Après un 11 juillet tumultueux avec la démission du président du Parlement flamand Kris Van Dijck (N-VA), le journaliste politique de la VRT Ivan De Vadder dresse le bilan : "Cette affaire aura des conséquences non seulement pour le principal intéressé mais aussi pour la N-VA, pour la classe politique dans son ensemble, et enfin pour notre démocratie".

"Un scénario improbable, digne de la série télévisée House of Cards", c’est ainsi que le journaliste politique de la VRT Ivan De Vadder analyse les événements qui se sont produits jeudi lors de la fête de la Communauté flamande.
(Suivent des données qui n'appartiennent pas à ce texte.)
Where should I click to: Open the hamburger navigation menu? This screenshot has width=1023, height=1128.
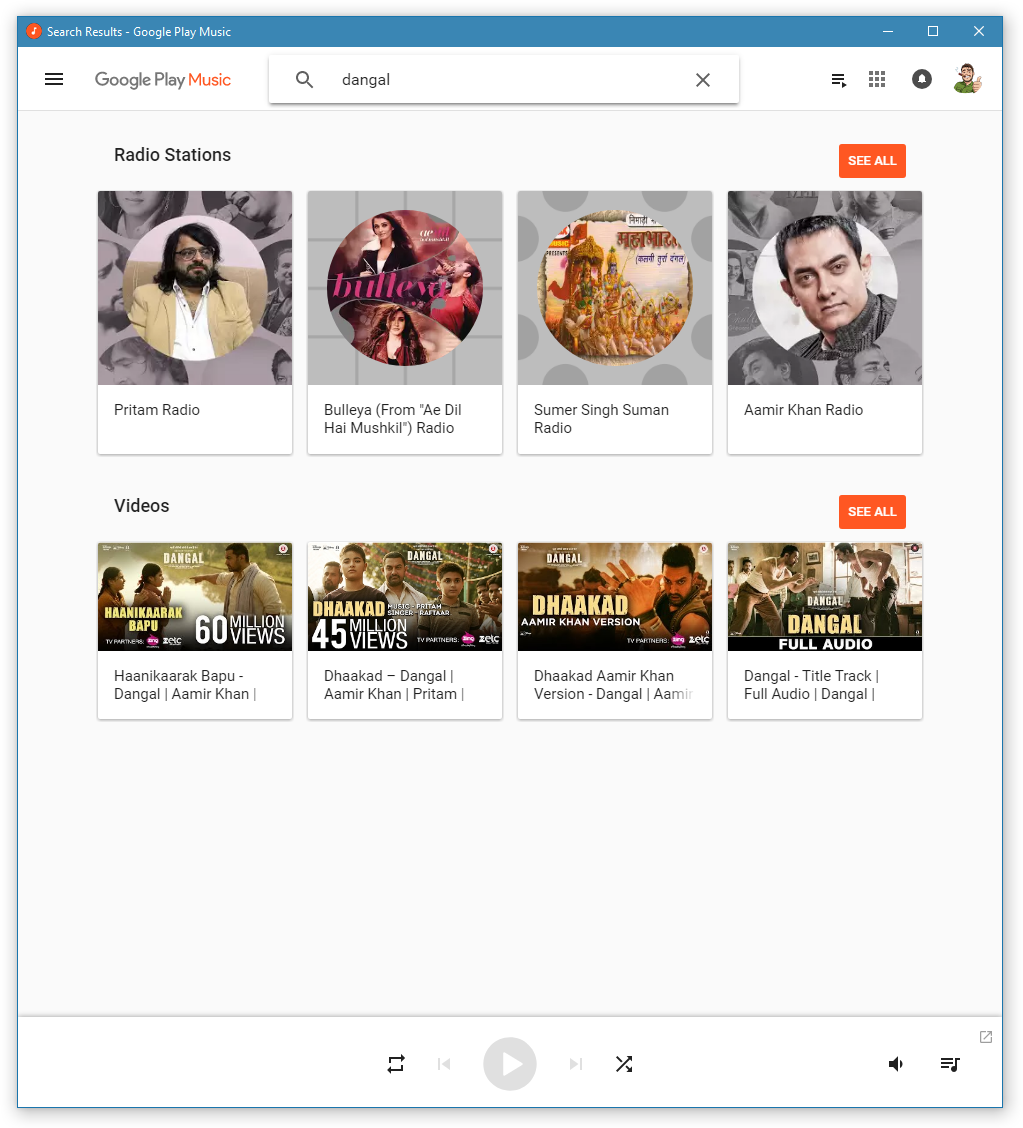click(x=54, y=80)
Cela s'est passé en 24 heures, lors du 11 juillet , qui aurait dû être un jour de fête pour la N-VA et surtout pour Kris Van Dijck, un militant de la première heure".

Et soudain, cela a tourné au cauchemar, Kris Van Dijck a annoncé sa démission de son poste de Président du Parlement flamand.
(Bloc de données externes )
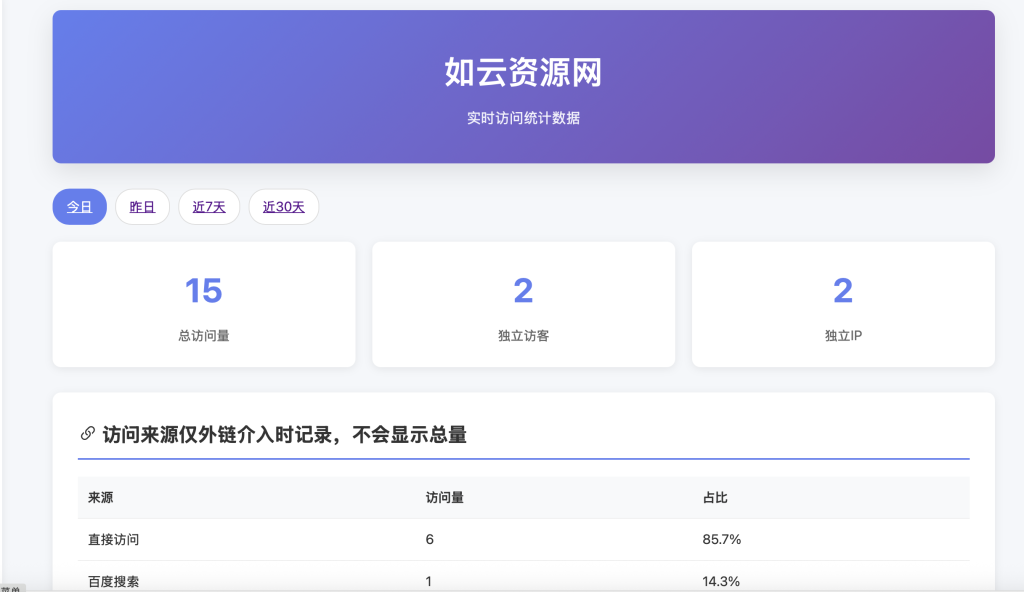Click the subtitle 实时访问统计数据
The image size is (1024, 592).
pos(523,117)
"C’était la seule chose à faire. Je ne vois pas comment il aurait pu continuer à fonctionner en tant que président du Parlement, si l'on tient compte de tout ce qui s’était déjà produit la semaine dernière, avec sa mise en cause pour conduite en état d'ivresse. C’était la seule réponse à donner pour tenter de mettre fin à la polémique."
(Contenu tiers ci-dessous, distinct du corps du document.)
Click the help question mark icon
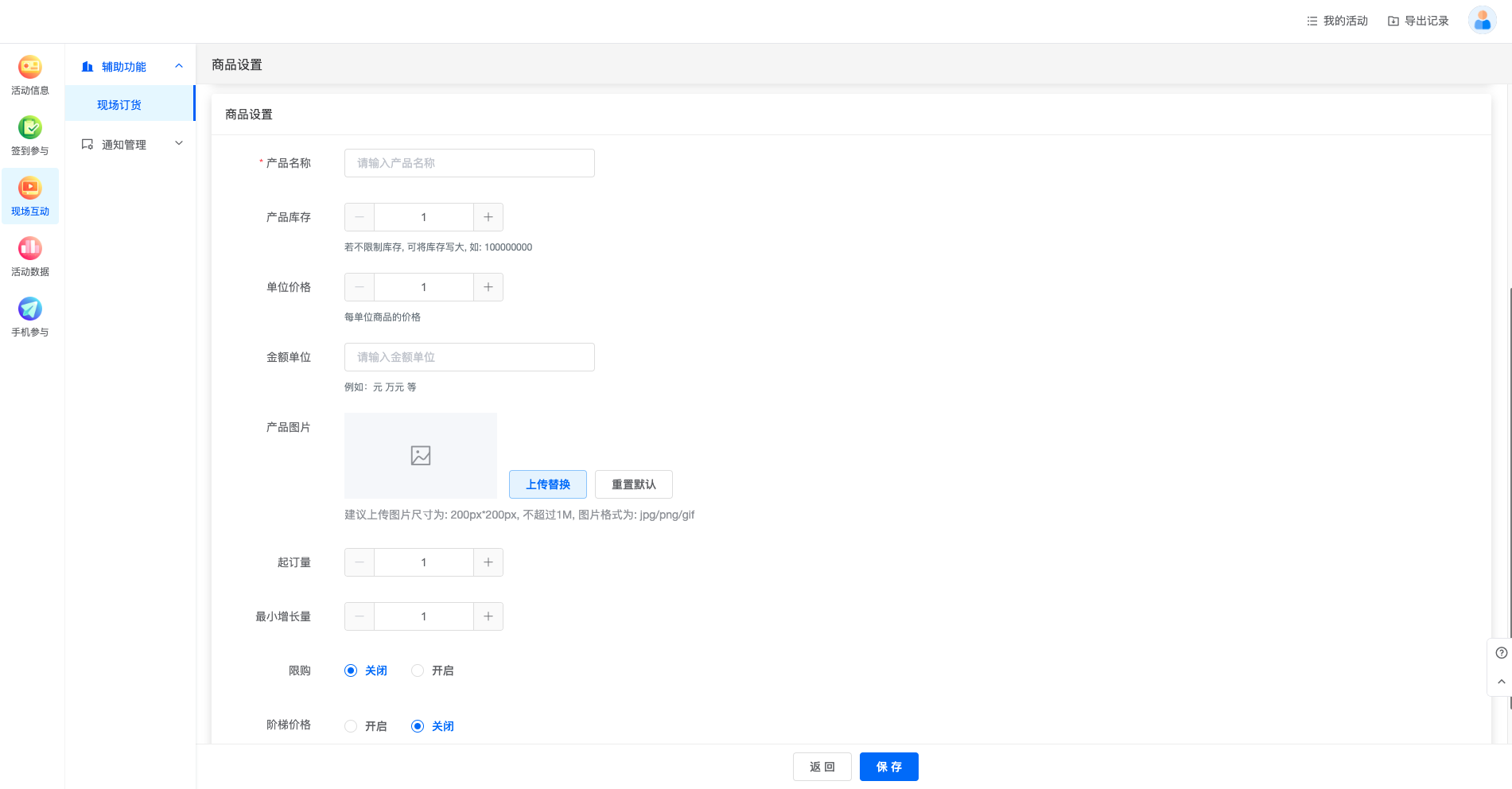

Du moins pour l’instant car l'histoire aura plus que probablement une suite. Non seulement d’un point de vue déontologique, mais aussi à cause du rôle du ministre du Travail (Kris Peeters) : s’agissait-il d’une faillite correcte ou frauduleuse ?"(La prostituée a-t-elle bénéficié abusivement d’une indemnité ndlr.)

Ce scandale aura eu aussi des conséquences insoupçonnées avec de nouveaux problèmes politiques comme le fait que Filip Dewinter (Vlaams Belang) est devenu, de facto, président temporaire du Parlement flamand.

Quoi qu'il en soit, il y aura des conséquences. Pour Kris Van Dijck lui-même, Ivan De Vadder pense toutefois qu'il pourra toujours rester parlementaire. "Il pourrait écoper d'un blâme par la commission de déontologie du Parlement comme sanction, mais ce n'est pas grand-chose".

La N-VA n'en sortira pas indemne non. "La N-VA est un parti qui a toujours insisté très fort sur la crédibilité déontologique, qui s’est toujours élevé contre la fraude sociale.

Ce qui m'inquiète, c'est l'image que nous avons du fonctionnement de la politique, six semaines seulement après les élections

Mais les dommages sont en fait les plus importants pour l'ensemble de la classe politique. "Ce qui m'inquiète, c'est l'image que nous avons du fonctionnement de la politique, six semaines seulement après les élections. Et elle n’est pas très bonne."

"Nous avons eu l’ouverture des travaux parlementaires et l’élection de Patrick Dewael (Open VLD) comme président temporaire, certains ministres ont quitté leur poste pour occuper d’autres fonctions et cela a entraîné un jeu de chaise musicale au sein du gouvernement. Nous avons eu une ministre-présidente flamande qui a qualifié le drapeau belge de "chiffon", nous avons eu des parlementaires qui ont déclaré être prêts à renoncer à leur salaire, comme si vous et moi puissions faire une chose pareille. Et puis finalement un président du Parlement flamand mis en cause suite à un accident de roulage alors qu’il était en état d’ivresse, soupçonné de fraude au profit de son amie prostituée, démissionne".

Conclusion d’Ivan De Vadder : "La classe politique ne s’est pas montrée sous jour très favorable. Et ce, alors que des élections viennent d'avoir lieu. Une analyse des résultats du scrutin estime qu'un vote anti-politique a eu lieu. Et cette fois on rajoute encore une couche, la démocratie aurait bien pu s’en passer."